U.S. gov't drastically underestimated civilians killed by police, study shows
In 2015 police killed 1,166 — more than 3 per day — but gov't count missed majority of deaths
U.S. police killed 1,166 people — more than three a day — in 2015, but an official government count missed a majority of the deaths, a new study shows.
The Guardian, a U.K.-based newspaper and media company with U.S. and international editions, counted 93 percent of the U.S. police-related deaths, while the federal Centers for Disease Control and Prevention (CDC) statistics counted only 45 percent, the report in PLOS Medicine found.
If we as a society want to improve policing and have fewer deaths, we need better data about the circumstances of these deaths to improve training, policies and to hold police departments accountable.- Justin M. Feldman , Harvard T.H. Chan School of Public Health
"It is kind of absurd that a British newspaper is able to do a better job counting the number of killings by police than the CDC or the Department of Justice," said lead author Justin M. Feldman, a doctoral candidate at the Harvard T.H. Chan School of Public Health in Boston.
"If we as a society want to improve policing and have fewer deaths, we need better data about the circumstances of these deaths to improve training, policies and to hold police departments accountable," he said in a phone interview.
Feldman and his team matched police-related deaths reported in the Guardian's series "The Counted" to those reported in the CDC's National Vital Statistics System (NVSS).
Details omitted from death certificates
The government based its count on diagnosis codes in state death certificates indicating that "legal intervention" was involved in the death and has long been suspected of significant underreporting. The Guardian, which has suspended its count, drew on news stories and crowd-sourced information.
Researchers estimated that the Guardian missed 80 of the estimated 1,166 deaths and the CDC missed a majority of them: 643 police killings.
In most cases, official records appear to have omitted police killings because a medical examiner or coroner failed to mention law-enforcement involvement on the death certificate, Feldman said.
Police killings most likely to be missed were those by means other than firearms, particularly due to Taser shocks, and those outside the highest-income counties, the study found.
Deaths of children and blacks were more likely to be missed than to be reported in the official government count.
Some states were far more successful in capturing deaths at the hands of police than others. In Oklahoma, police killed 30 civilians in 2015, but none of those deaths was included in the federal government count, Feldman said.
Feldman proposed that states be required to report police-related deaths, like they're now required to report some communicable diseases, and that public health agencies employ local news reports, as the Guardian did, to properly classify and count law-enforcement deaths.

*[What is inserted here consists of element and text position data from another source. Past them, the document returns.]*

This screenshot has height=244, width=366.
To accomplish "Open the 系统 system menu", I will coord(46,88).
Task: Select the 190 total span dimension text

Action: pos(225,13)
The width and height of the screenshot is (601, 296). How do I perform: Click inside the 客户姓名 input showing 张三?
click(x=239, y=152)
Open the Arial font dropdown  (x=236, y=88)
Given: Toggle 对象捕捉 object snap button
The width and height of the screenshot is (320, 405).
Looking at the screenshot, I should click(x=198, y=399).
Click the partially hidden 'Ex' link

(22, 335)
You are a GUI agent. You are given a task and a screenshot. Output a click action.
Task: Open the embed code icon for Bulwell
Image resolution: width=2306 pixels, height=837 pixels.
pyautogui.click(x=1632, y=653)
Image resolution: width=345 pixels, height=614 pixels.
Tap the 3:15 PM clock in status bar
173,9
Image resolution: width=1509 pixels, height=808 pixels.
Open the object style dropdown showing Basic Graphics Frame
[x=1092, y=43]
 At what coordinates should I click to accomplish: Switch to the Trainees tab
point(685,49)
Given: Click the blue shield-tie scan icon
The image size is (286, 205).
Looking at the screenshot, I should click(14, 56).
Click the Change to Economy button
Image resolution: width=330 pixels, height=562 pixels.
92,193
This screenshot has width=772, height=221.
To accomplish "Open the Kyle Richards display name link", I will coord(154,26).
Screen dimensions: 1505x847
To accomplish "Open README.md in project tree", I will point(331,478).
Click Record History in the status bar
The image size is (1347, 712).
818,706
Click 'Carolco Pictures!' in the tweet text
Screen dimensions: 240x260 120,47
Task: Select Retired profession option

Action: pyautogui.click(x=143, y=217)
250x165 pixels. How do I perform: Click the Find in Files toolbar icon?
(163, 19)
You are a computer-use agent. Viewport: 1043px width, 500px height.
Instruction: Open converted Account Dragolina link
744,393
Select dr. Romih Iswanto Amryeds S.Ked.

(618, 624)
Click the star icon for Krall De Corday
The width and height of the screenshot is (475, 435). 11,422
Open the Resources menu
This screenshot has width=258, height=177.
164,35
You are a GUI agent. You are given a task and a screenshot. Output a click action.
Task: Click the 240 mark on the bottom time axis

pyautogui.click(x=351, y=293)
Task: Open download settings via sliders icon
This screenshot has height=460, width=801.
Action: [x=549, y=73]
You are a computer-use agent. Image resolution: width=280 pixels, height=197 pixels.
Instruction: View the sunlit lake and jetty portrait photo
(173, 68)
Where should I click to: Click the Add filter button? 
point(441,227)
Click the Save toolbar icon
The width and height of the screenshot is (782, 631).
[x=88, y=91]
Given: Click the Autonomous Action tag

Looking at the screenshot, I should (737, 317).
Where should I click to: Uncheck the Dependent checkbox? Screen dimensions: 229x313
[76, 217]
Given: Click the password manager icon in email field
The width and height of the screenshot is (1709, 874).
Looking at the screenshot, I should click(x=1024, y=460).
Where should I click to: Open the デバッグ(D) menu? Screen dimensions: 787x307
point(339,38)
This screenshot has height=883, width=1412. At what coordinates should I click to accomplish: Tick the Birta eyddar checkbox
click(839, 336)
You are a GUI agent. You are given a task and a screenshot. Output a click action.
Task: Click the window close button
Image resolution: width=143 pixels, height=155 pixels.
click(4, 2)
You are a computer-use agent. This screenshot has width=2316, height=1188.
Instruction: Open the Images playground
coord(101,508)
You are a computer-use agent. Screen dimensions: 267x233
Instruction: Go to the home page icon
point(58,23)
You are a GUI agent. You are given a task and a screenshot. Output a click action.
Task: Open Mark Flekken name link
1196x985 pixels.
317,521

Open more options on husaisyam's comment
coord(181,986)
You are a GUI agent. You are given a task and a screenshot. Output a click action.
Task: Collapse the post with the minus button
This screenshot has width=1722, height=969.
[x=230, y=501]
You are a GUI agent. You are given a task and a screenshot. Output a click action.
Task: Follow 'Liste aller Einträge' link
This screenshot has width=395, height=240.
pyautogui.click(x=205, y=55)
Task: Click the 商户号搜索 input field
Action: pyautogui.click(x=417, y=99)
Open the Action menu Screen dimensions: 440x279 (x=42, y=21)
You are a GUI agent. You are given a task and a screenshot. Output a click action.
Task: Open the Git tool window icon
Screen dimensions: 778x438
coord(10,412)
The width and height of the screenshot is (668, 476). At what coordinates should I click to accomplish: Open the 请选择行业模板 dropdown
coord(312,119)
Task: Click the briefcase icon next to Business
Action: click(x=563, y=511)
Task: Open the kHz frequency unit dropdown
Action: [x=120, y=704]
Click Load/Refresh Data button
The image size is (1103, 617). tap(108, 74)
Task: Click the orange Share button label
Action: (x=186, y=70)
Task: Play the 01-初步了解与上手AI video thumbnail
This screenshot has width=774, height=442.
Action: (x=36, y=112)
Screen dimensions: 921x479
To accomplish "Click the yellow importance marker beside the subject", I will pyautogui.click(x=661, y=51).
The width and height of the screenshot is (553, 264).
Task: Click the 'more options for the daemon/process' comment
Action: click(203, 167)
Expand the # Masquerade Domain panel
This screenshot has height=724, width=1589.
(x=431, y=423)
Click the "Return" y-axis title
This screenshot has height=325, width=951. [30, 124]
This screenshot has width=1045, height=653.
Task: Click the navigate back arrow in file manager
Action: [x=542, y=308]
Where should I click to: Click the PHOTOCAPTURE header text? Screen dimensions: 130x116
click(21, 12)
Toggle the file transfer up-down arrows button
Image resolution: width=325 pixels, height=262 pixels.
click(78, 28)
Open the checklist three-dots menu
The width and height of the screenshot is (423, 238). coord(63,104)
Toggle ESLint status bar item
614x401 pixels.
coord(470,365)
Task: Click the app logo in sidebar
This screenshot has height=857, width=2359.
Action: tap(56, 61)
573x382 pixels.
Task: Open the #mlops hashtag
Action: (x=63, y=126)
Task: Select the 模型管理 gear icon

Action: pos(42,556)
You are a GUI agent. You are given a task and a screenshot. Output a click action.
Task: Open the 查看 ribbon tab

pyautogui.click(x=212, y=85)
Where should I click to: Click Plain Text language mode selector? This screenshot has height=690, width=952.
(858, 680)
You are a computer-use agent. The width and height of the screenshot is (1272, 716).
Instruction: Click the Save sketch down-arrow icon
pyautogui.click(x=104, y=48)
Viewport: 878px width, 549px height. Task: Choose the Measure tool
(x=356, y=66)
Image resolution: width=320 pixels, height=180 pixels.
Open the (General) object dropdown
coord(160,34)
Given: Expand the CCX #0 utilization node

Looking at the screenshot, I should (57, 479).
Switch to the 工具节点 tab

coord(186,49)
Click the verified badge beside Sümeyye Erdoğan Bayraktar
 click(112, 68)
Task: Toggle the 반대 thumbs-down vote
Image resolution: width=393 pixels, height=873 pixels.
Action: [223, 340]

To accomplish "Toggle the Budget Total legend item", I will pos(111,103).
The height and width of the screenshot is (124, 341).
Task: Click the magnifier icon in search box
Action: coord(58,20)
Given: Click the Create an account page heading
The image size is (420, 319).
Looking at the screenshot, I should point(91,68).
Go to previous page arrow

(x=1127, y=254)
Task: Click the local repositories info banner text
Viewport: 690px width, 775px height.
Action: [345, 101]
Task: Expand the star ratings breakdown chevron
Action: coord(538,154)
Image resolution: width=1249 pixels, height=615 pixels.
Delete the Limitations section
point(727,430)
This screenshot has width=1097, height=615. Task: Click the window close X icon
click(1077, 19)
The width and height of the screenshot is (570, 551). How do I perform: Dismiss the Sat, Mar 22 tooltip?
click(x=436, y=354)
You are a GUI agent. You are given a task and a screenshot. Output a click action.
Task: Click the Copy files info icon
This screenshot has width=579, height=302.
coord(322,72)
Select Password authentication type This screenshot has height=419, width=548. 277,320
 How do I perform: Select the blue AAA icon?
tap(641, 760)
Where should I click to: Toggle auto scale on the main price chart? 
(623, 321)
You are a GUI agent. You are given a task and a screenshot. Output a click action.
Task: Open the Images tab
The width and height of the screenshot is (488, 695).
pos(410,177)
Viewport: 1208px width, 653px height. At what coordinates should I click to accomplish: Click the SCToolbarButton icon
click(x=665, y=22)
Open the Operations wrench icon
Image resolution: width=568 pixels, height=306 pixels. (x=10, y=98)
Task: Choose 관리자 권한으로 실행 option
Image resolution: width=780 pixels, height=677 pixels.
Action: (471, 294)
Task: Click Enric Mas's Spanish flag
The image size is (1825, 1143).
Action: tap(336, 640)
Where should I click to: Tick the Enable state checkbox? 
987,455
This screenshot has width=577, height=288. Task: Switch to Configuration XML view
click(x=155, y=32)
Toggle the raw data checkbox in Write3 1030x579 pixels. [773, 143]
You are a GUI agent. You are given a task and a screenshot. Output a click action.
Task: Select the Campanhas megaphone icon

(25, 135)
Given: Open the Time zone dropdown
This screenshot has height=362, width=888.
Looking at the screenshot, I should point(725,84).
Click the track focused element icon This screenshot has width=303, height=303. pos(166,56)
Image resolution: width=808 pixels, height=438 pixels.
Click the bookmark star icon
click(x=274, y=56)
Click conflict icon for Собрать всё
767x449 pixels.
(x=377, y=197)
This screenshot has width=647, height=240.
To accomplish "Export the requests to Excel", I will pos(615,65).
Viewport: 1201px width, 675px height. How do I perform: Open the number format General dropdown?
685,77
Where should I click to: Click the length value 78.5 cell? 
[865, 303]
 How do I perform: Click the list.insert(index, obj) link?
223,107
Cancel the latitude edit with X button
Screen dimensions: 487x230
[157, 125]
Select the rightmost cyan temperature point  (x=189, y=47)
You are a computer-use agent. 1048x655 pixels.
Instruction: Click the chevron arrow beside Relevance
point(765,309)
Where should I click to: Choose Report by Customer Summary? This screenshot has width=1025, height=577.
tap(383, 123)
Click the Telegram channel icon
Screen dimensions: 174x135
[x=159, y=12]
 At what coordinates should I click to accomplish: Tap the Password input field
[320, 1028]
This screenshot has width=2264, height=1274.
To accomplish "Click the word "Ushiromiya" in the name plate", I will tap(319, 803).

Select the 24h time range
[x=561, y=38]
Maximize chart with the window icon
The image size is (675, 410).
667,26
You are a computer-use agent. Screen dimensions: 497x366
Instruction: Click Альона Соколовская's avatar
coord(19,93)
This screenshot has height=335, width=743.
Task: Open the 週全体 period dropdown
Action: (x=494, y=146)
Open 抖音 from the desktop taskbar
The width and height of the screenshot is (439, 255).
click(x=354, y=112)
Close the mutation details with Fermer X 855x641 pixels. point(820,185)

The Federal Bureau of Investigation's Uniform Crime Reporting program requires U.S. law-enforcement agencies to report a host of incidents, but it does not require reporting of civilians killed in police interactions, said Cassandra Crifasi, a professor at Johns Hopkins Bloomberg School of Public Health's Center for Gun Policy and Research in Baltimore.
"There is mounting pressure to increase law-enforcement transparency and accountability. One necessary component to that is having an accurate count of the number of people killed by police," she said by email.
"Understanding the basic epidemiology of a problem is the first step toward identifying potential interventions and monitoring their effects," said Crifasi, who was not involved in the new research.
The study's senior author, Nancy Krieger, a professor at Harvard T.H. Chan School of Public Health, also called for better government data.
"As with any public health outcome or exposure, the only way to understand the magnitude of the problem, and whether it is getting better or worse, requires that data be uniformly, validly, and reliably obtained throughout the U.S.," she said in a news release.
"Our results show our country is falling short of accurately monitoring deaths due to law enforcement, and work is needed to remedy this problem," she said.